2 min read

Having Meetings With Yourself

Meetings often feel like a waste of time because they’re used for orientation. If you’re already oriented, it’s painful to sit there and hear something you already know.

Orientation is required for projects with an endpoint. Everyone needs to be pushing in the same direction for any progress to happen. However, as the project progresses you learn things, requirements change, and the world moves on. Suddenly your plan of attack is out of date. Reorientation is required. Time for a meeting.

The need for this is obvious in large teams. The larger the team, the more people have to get oriented, the more meetings you have to have.

Counterintuitively, the need for reorientation doesn’t go away when you work alone. Projects still change, time still moves forward. In the end, despite there being no one else you have to orient, you often need to orient yourself. This can be hard to do since the concept of having a meeting with yourself sounds pretty stupid.
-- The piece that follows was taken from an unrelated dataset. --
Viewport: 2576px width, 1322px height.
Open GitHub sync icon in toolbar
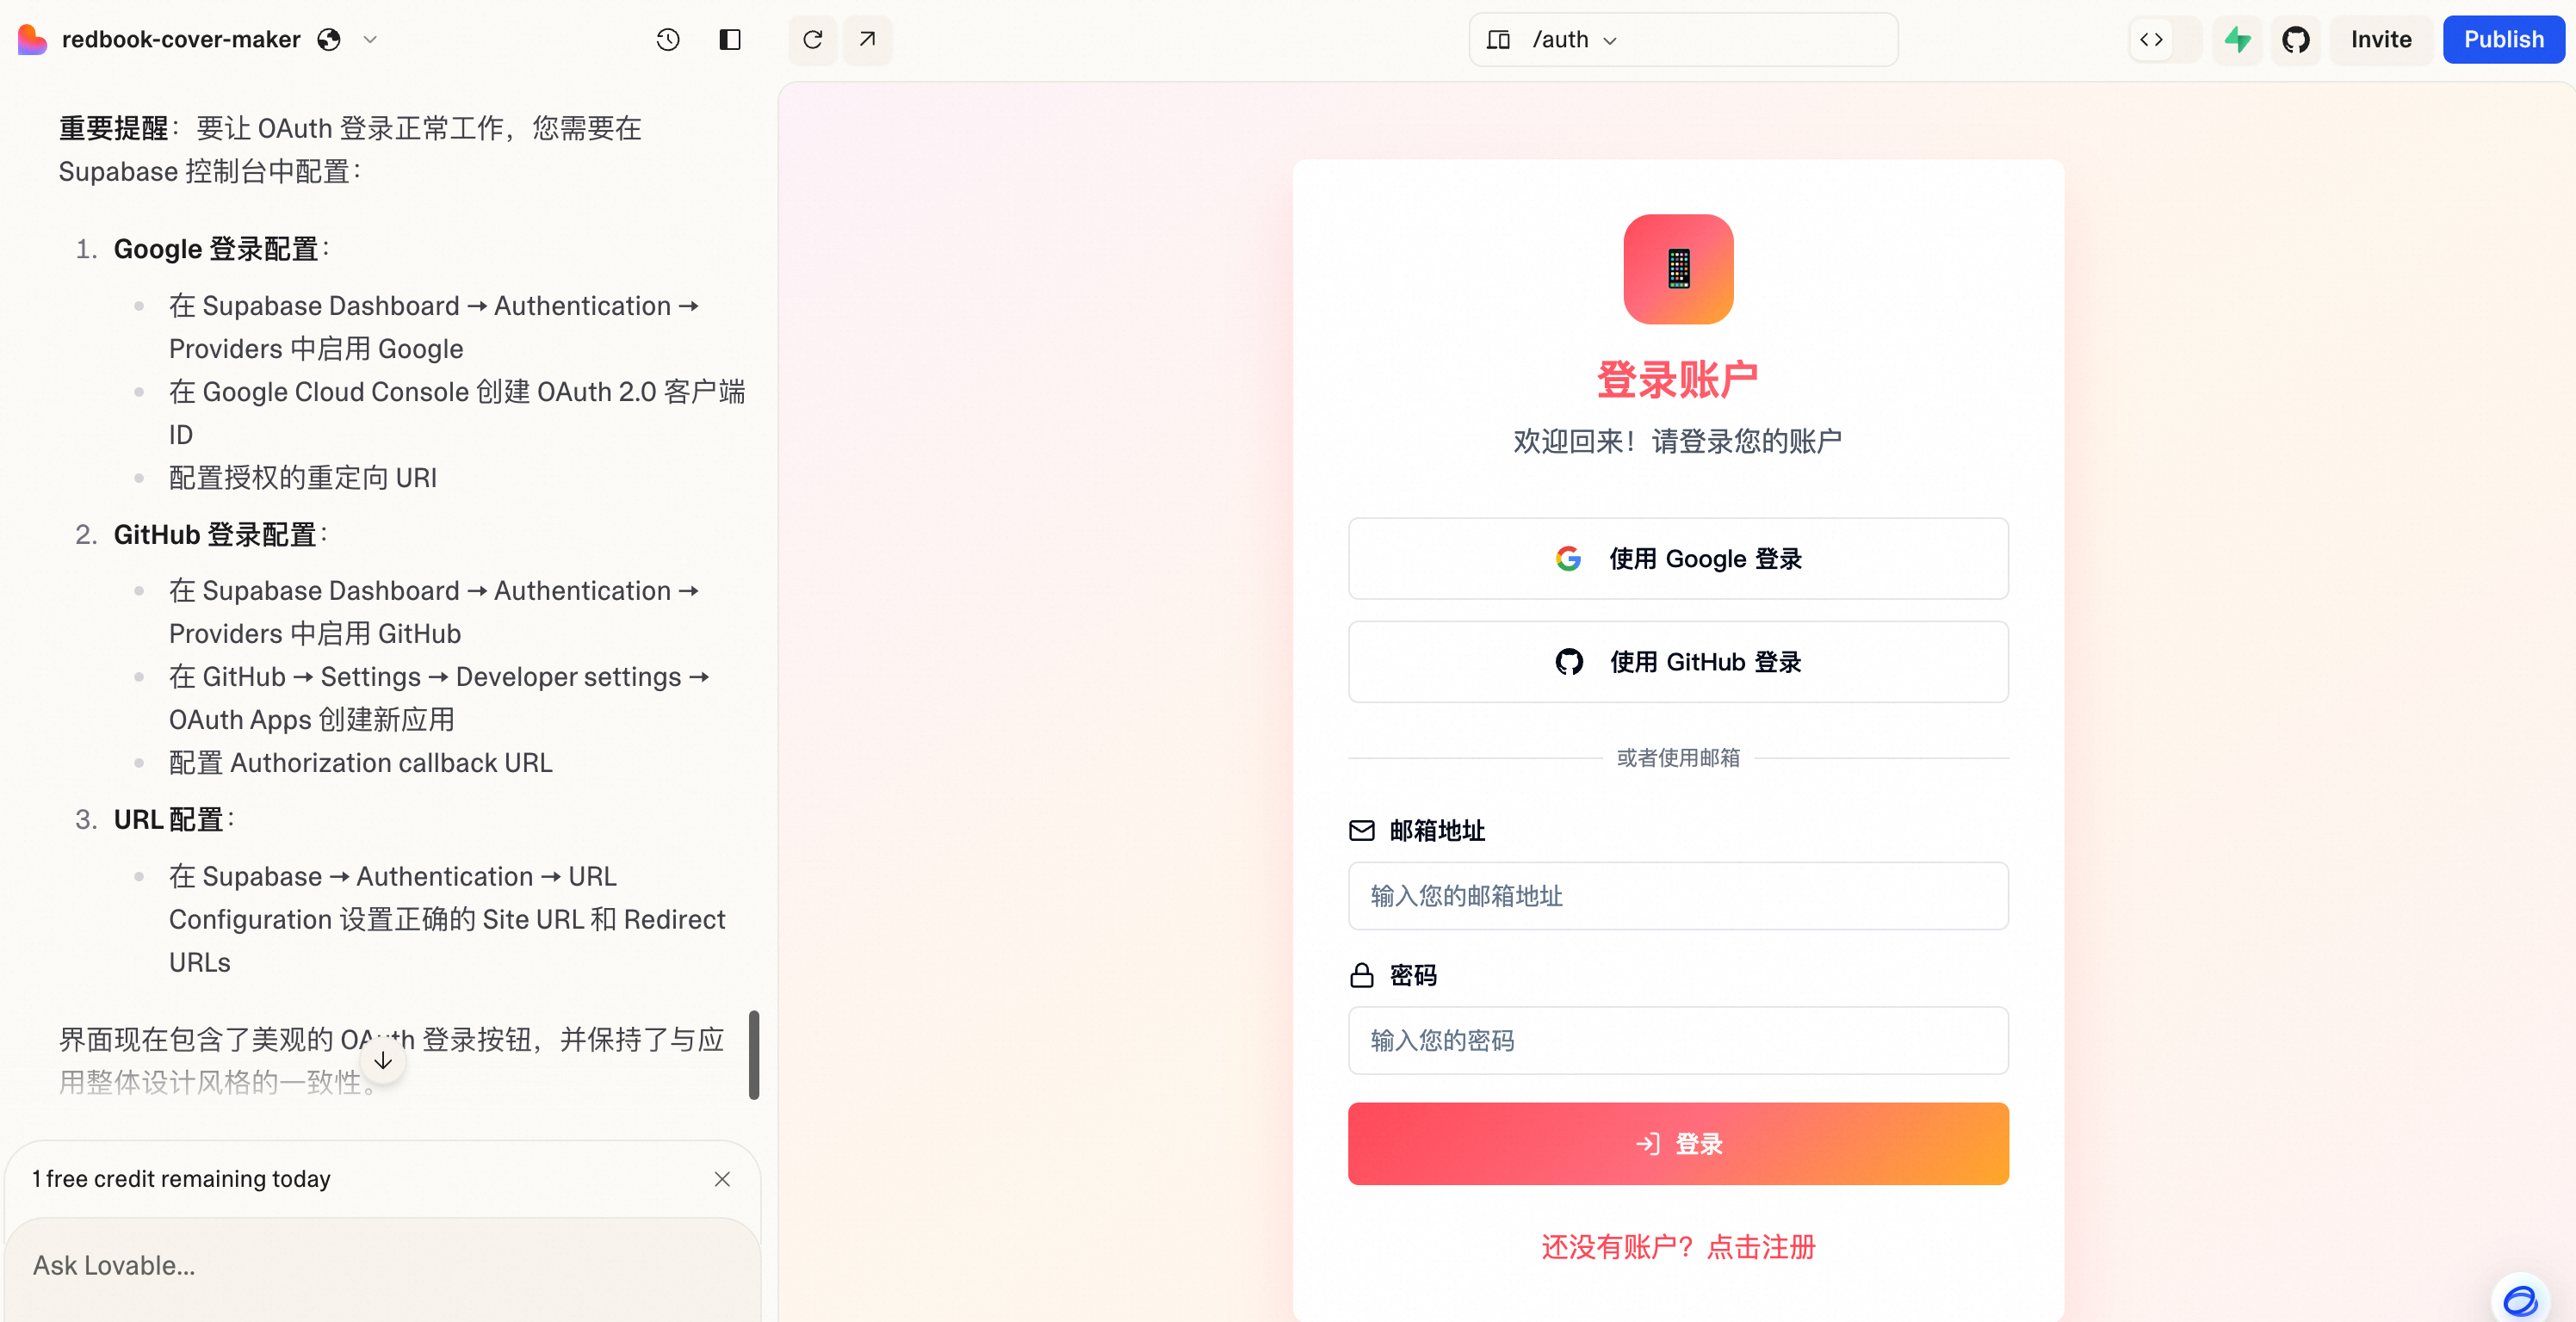point(2296,40)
A way I would describe the feeling when you need to orient yourself is stumbling. You’re getting things done but after every little task you have to pick your head up and go “so…what was the point of that again?” You’re forced into micro-orientations on a low abstraction level. Since the abstraction level is so low, the tasks don’t flow together towards some succinct higher level goal. Working like this has a tempo of stuttering to it.

So how do you have a meeting with yourself? My current attempts at it involve sitting quietly with some pen and paper. Often the whole reason orientation is required is that you need to have thoughts that don’t fit into a short timeframe. They’ve been repeatedly postponed by smaller work and have piled up. Some thinking requires more space to crystallize. There are trains of thought that can’t be chopped in half.

The problem with large trains of thought is that sometimes your brain doesn’t have enough space to hold it in its entirety. The pen and paper is there to help externalize that data so you can see how it fits together.

While you’re thinking, move up and down abstraction layers for the project. From the highest level “what is the purpose of this project?” (or if you’re feeling bold the even higher level of “what do I want to do with my life?”), down to the mid-level “how has the project changed over the last days/weeks/months” to low-level “what do I need to do the next few days?”

Time and progress shift the state of a project. What you don’t want to do is operate from some past version of the project that existed in your head and some previous version of the world. You need to sync up with change. Things that used to seem important will drop away, and there will be new aspects to the project that have only recently revealed themselves.

Sometimes you’ll wander away from thinking exclusively about the project. That’s fine — your goal is to unwind all the crap that’s built up. Reorientation isn’t a clean process — it’s clearing out a back buffer that’s been building up. Sometimes that back buffer includes things not strictly related to the project.

This is something that I’ve done accidentally in the past, but am starting to do it intentionally. Working by yourself may mean you can avoid meetings as you typically think of them. Orientation, however, is unavoidable. And sometimes the best way to orient yourself is to have a meeting with yourself.